MedSat: A Public Health Dataset for England Featuring Medical Prescriptions and Satellite Imagery

Part of Advances in Neural Information Processing Systems 36 (NeurIPS 2023) Datasets and Benchmarks Track

Bibtex Paper Supplemental

Authors

Sanja Scepanovic, Ivica Obadic, Sagar Joglekar, Laura GIUSTARINI, Cristiano Nattero, Daniele Quercia, Xiaoxiang Zhu

Abstract

As extreme weather events become more frequent, understanding their impact on human health becomes increasingly crucial. However, the utilization of Earth Observation to effectively analyze the environmental context in relation to health remains limited. This limitation is primarily due to the lack of fine-grained spatial and temporal data in public and population health studies, hindering a comprehensive understanding of health outcomes. Additionally, obtaining appropriate environmental indices across different geographical levels and timeframes poses a challenge. For the years 2019 (pre-COVID) and 2020 (COVID), we collected spatio-temporal indicators for all Lower Layer Super Output Areas in England. These indicators included: i) 111 sociodemographic features linked to health in existing literature, ii) 43 environmental point features (e.g., greenery and air pollution levels), iii) 4 seasonal composite satellite images each with 11 bands, and iv) prescription prevalence associated with five medical conditions (depression, anxiety, diabetes, hypertension, and asthma), opioids and total prescriptions. We combined these indicators into a single MedSat dataset, the availability of which presents an opportunity for the machine learning community to develop new techniques specific to public health.
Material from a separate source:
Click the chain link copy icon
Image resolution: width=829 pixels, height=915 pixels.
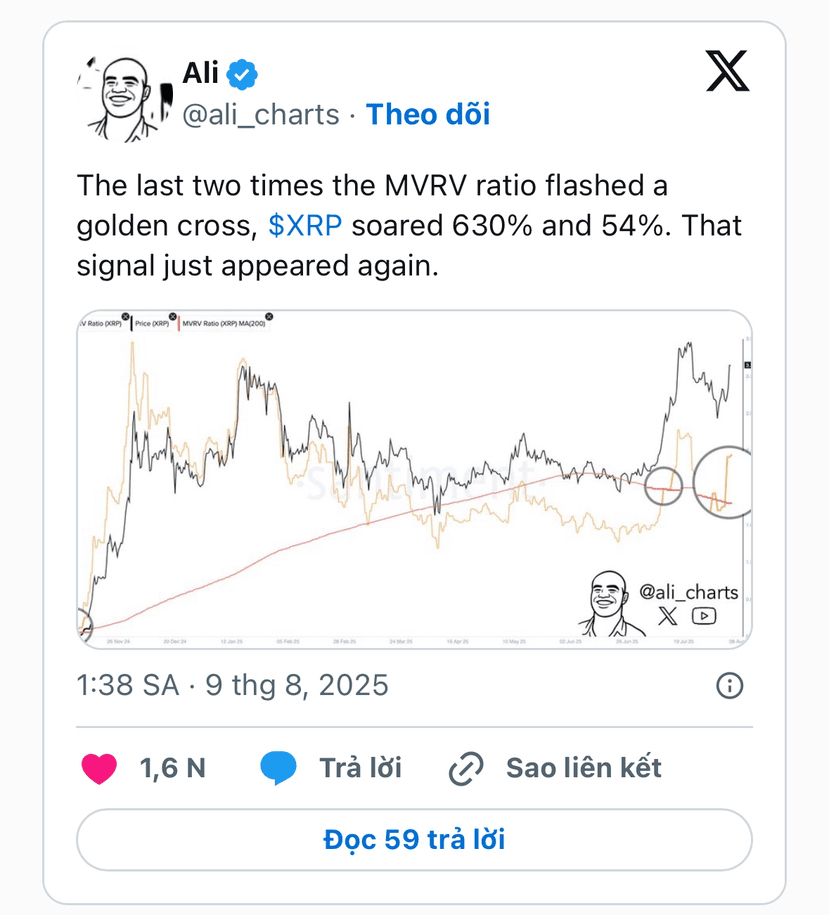(466, 769)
These techniques would address challenges such as handling large and complex data volumes, performing effective feature engineering on environmental and sociodemographic factors, capturing spatial and temporal dependencies in the models, addressing imbalanced data distributions, developing novel computer vision methods for health modeling based on satellite imagery, ensuring model explainability, and achieving generalization beyond the specific geographical region.